Bce: cautela sugli aiuti contro il caro energia, timori per spread e conti pubblici
L’Eurotower invita i governi a mantenere misure “temporanee e mirate”. Intanto l’Istat registra a marzo un aumento del fatturato dell’industria del 4,4% su base annua
La Banca centrale europea lancia un nuovo richiamo ai governi dell’Eurozona sulle misure adottate contro il caro energia. Secondo la Bce, gli interventi di bilancio devono restare “temporanei e mirati” per evitare di alimentare ulteriormente l’inflazione e mettere sotto pressione i conti pubblici.
Nel mirino dell’Eurotower c’è anche il rischio di una “rivalutazione del rischio sovrano” da parte dei mercati, con possibili ripercussioni sugli spread. La Bce segnala inoltre la crescente presenza degli hedge fund tra i sottoscrittori del debito pubblico, fattore che potrebbe amplificare improvvisi rialzi della tensione sui titoli di Stato.
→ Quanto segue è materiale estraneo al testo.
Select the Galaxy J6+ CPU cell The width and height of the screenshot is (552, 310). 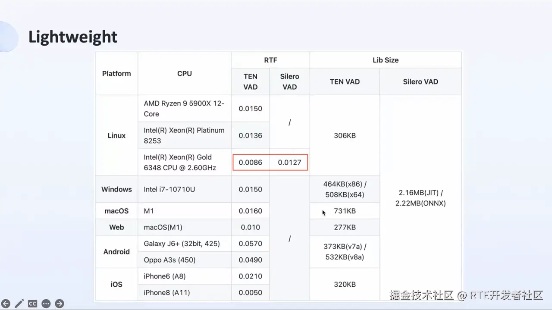tap(182, 244)

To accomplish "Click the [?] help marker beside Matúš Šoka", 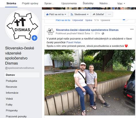I will click(x=92, y=33).
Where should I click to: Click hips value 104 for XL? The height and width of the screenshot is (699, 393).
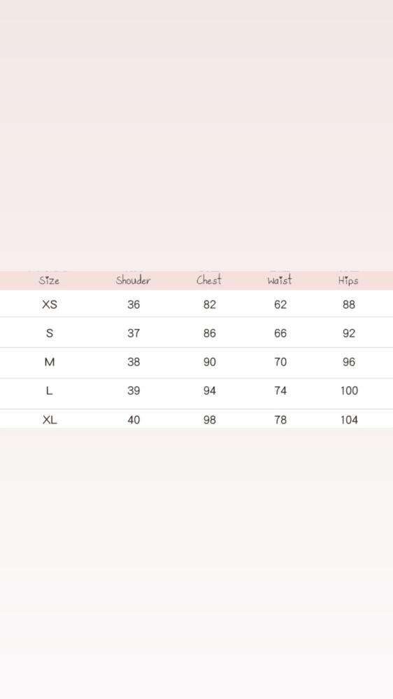click(x=349, y=420)
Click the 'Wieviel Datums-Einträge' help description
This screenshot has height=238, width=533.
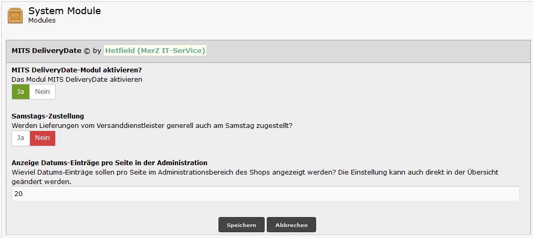[255, 177]
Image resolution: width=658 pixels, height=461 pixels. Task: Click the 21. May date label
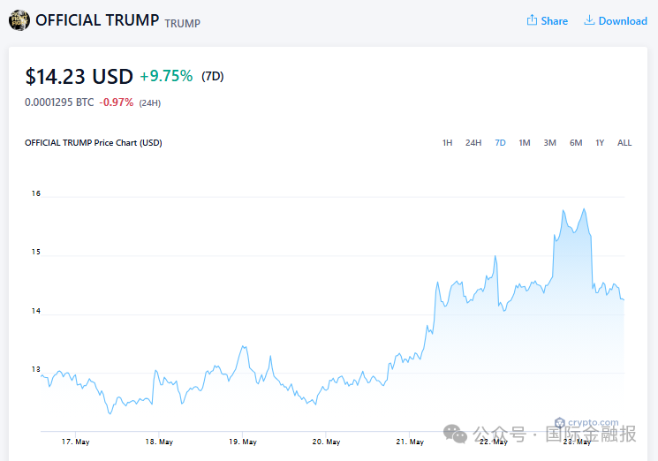410,442
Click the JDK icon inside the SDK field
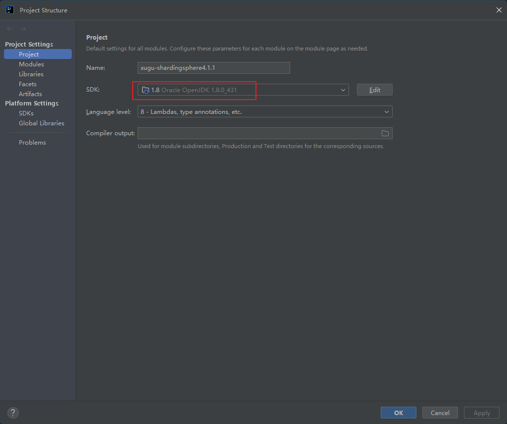Viewport: 507px width, 424px height. (145, 90)
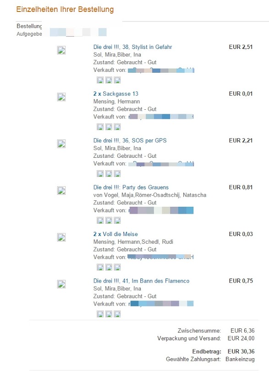This screenshot has width=269, height=376.
Task: Open the Die drei !!!, 38, Stylist in Gefahr link
Action: [132, 47]
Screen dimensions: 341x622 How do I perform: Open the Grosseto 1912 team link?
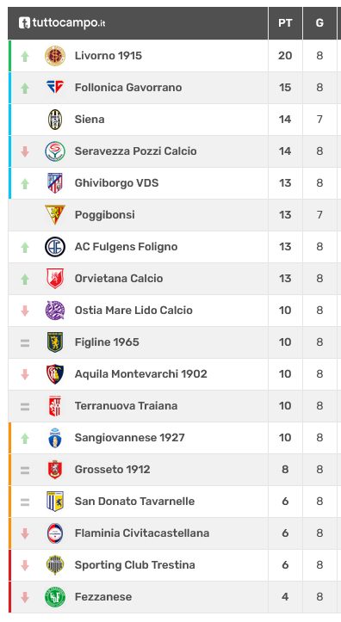coord(112,469)
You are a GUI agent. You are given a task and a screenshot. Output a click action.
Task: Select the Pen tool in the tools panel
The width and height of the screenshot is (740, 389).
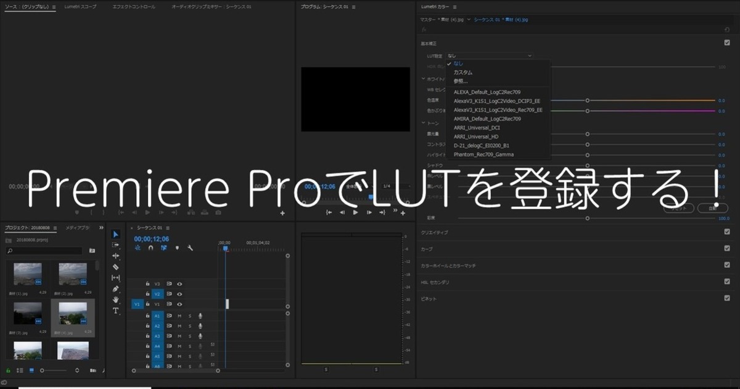pos(115,288)
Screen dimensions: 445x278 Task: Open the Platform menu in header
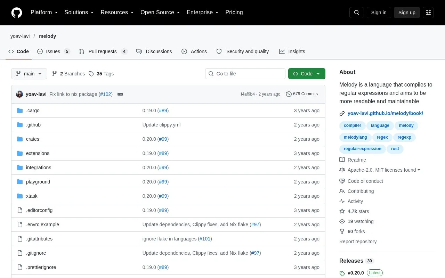pyautogui.click(x=44, y=13)
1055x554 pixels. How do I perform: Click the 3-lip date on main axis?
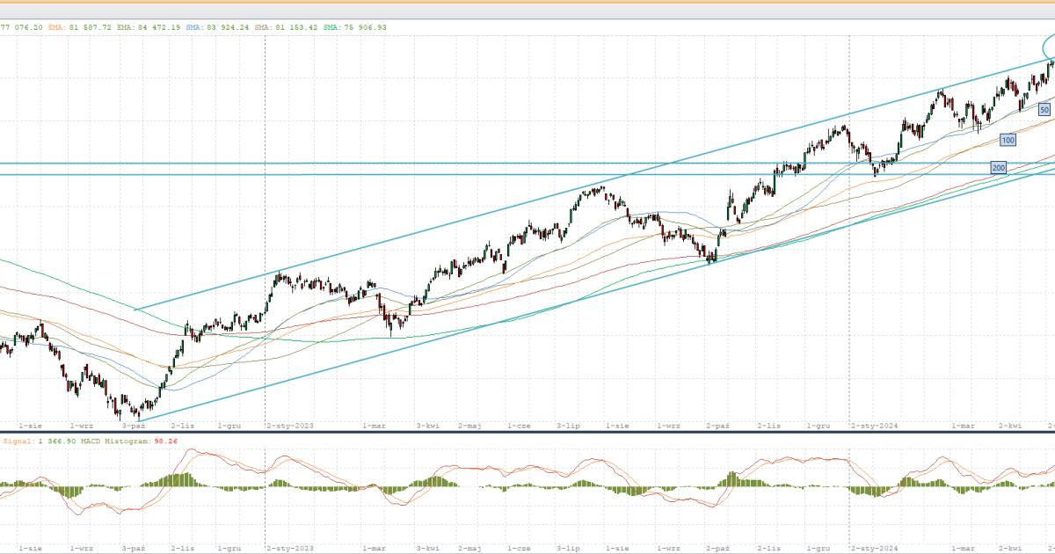pos(569,425)
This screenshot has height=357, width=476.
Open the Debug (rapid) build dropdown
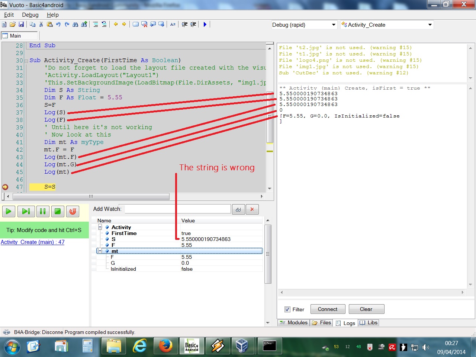click(x=334, y=25)
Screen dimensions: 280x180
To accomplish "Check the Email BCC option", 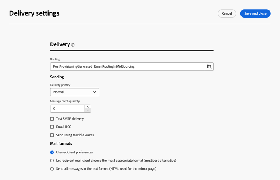I will coord(52,127).
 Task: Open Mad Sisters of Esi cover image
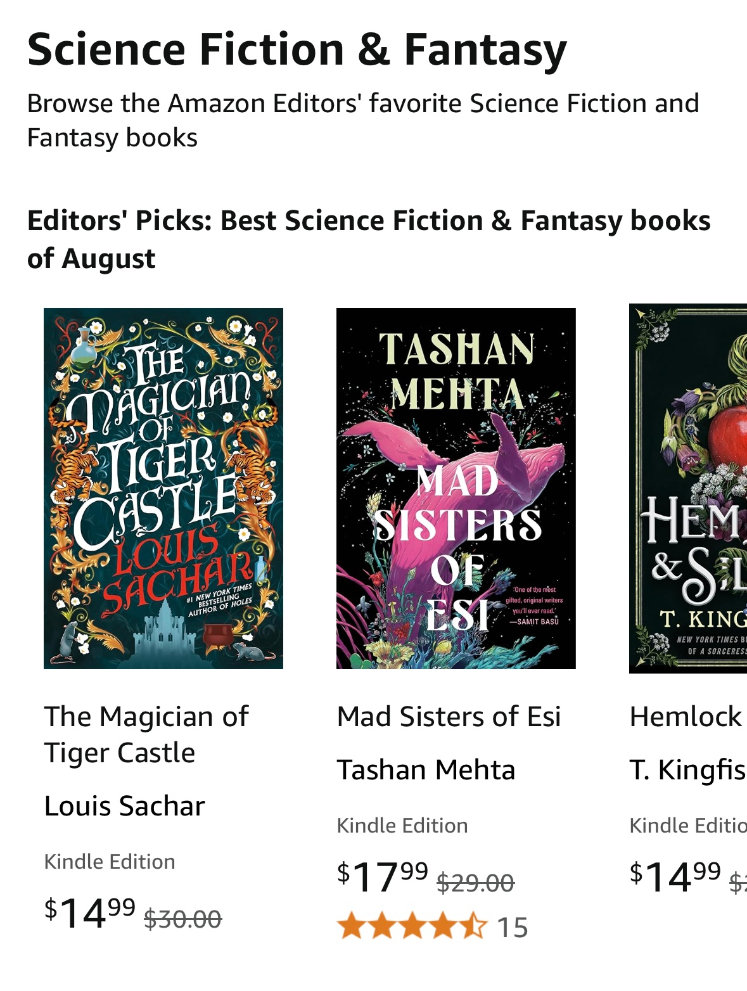[456, 488]
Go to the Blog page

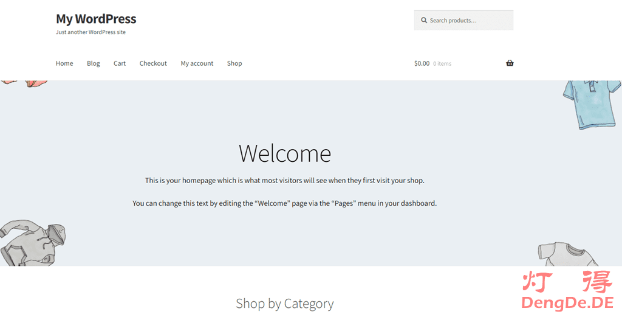click(x=93, y=63)
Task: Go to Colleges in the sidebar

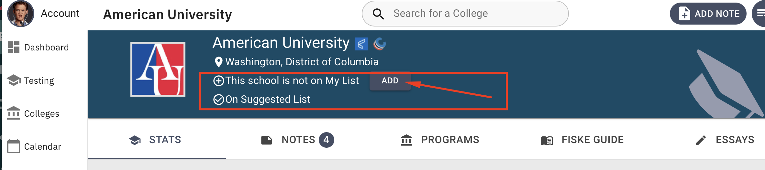Action: (x=33, y=113)
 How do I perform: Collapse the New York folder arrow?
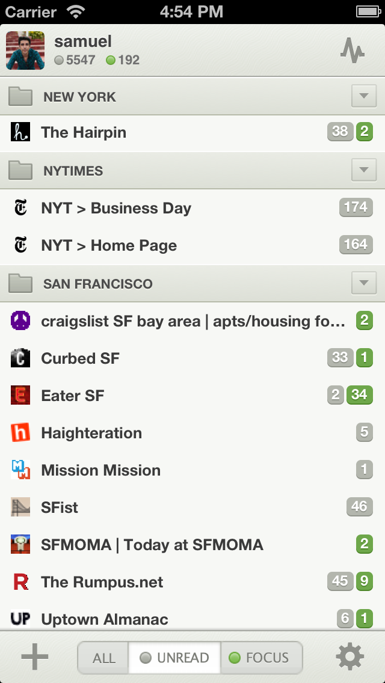point(363,96)
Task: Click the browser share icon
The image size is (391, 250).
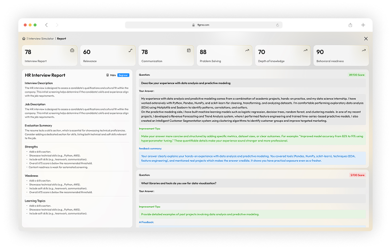Action: tap(351, 25)
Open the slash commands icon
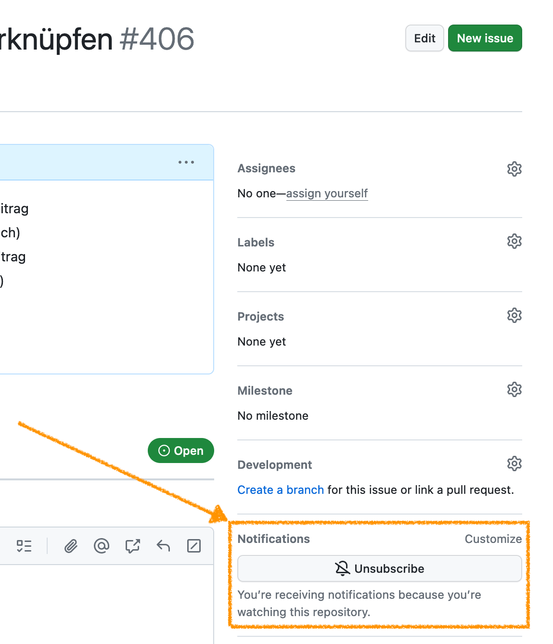This screenshot has width=553, height=644. (193, 546)
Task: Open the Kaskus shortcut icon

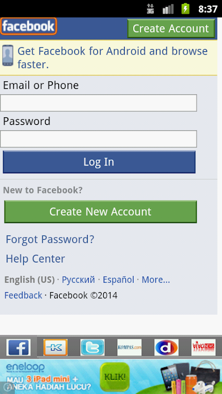Action: pos(55,347)
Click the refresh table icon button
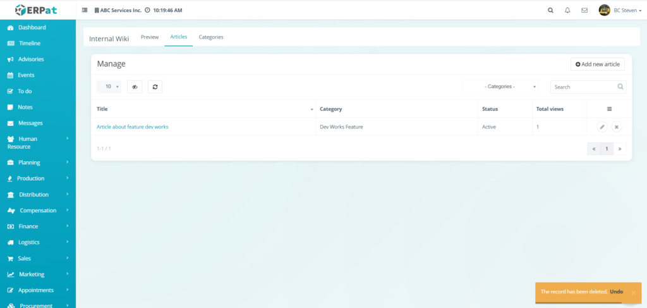The width and height of the screenshot is (647, 308). 155,87
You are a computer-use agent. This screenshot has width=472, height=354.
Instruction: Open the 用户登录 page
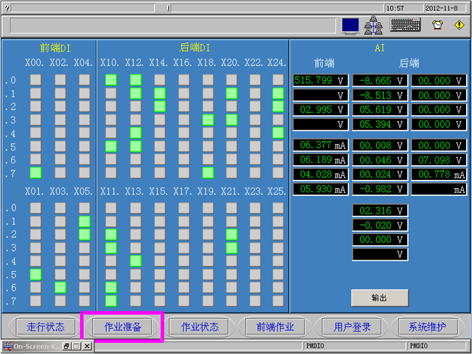(352, 327)
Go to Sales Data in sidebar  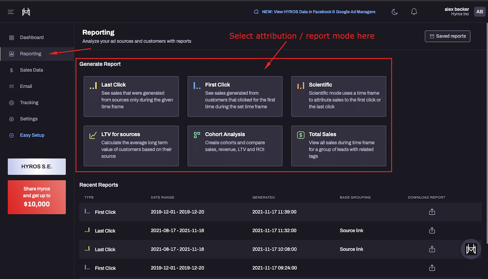coord(31,70)
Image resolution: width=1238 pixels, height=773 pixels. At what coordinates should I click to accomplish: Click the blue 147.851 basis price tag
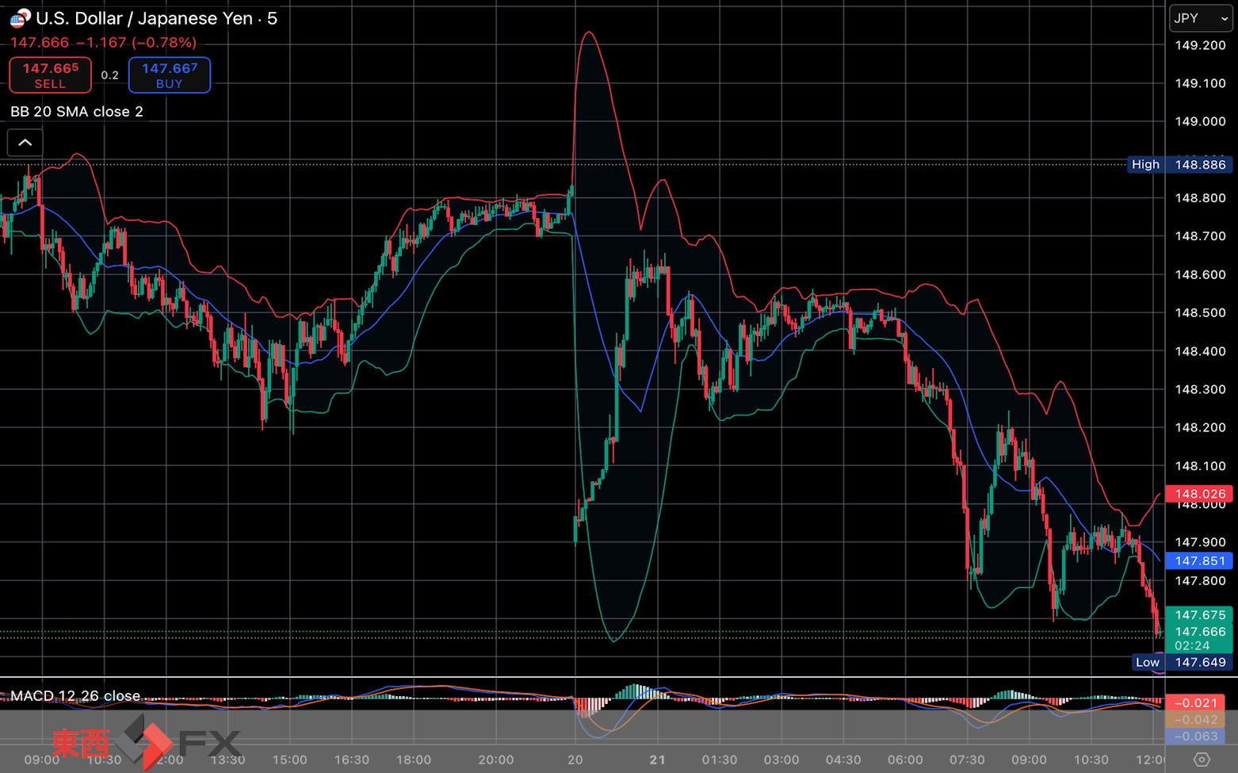click(1199, 561)
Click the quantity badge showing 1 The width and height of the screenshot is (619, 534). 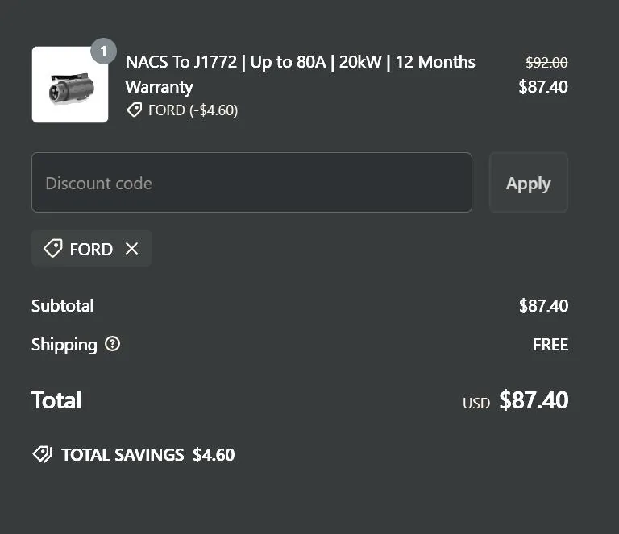[103, 51]
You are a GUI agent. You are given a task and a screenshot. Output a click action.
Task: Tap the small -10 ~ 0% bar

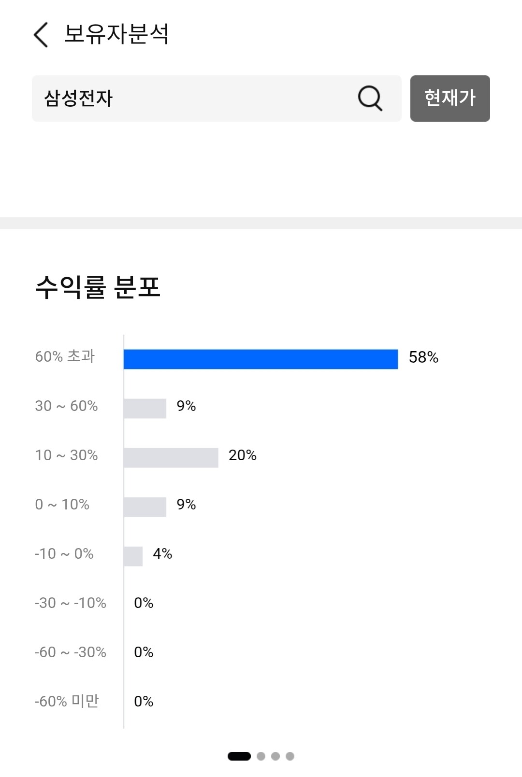133,556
Sul fronte economico, arrivano invece segnali positivi dall’industria italiana. Secondo le stime Istat, a marzo il fatturato dell’industria, al netto dei fattori stagionali, è aumentato del 2% in valore e dello 0,7% in volume rispetto a febbraio. In crescita anche il settore dei servizi, con un incremento dell’1,3% in valore e dello 0,1% in volume.
Su base annua, il fatturato dell’industria registra un aumento del 4,4% in valore e del 2% in volume, confermando una fase di recupero dell’attività produttiva.